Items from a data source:
——
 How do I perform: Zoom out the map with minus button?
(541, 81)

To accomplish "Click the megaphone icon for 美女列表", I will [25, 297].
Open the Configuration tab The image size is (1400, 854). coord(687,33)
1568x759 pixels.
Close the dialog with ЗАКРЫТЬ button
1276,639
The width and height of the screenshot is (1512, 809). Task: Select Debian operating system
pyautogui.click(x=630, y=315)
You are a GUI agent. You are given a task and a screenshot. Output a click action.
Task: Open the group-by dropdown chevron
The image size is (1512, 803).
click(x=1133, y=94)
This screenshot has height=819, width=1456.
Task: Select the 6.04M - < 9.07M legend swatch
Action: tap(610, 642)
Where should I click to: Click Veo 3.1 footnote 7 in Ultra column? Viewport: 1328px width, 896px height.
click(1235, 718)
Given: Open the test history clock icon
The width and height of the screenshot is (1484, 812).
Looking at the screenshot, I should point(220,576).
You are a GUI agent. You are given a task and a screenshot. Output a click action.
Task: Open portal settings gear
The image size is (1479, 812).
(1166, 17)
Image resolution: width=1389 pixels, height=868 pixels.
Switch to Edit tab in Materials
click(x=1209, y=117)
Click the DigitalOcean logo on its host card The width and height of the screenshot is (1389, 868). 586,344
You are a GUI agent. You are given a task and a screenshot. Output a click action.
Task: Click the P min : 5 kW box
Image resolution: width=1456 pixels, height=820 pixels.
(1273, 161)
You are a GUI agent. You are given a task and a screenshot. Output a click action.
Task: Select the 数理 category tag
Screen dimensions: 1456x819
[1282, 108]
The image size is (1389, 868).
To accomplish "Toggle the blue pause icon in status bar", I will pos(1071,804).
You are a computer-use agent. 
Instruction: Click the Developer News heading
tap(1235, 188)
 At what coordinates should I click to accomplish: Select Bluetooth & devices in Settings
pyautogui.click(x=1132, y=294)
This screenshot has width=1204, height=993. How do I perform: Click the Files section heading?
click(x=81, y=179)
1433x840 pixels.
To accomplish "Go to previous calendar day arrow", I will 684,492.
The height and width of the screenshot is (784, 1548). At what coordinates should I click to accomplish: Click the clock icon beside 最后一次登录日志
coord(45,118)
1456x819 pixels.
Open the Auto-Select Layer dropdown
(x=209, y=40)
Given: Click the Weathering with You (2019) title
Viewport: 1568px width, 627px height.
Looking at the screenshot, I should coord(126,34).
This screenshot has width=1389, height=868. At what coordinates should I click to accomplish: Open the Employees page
——
### [What you need to do]
Your answer is to contain exactly the lines from the one holding "Open the Auto-Select Layer dropdown" to the end of the entries, with no other line.

### [Answer for this exercise]
Open the Auto-Select Layer dropdown
(x=209, y=40)
Given: Click the Weathering with You (2019) title
Viewport: 1568px width, 627px height.
Looking at the screenshot, I should coord(126,34).
This screenshot has width=1389, height=868. At what coordinates should I click to accomplish: Open the Employees page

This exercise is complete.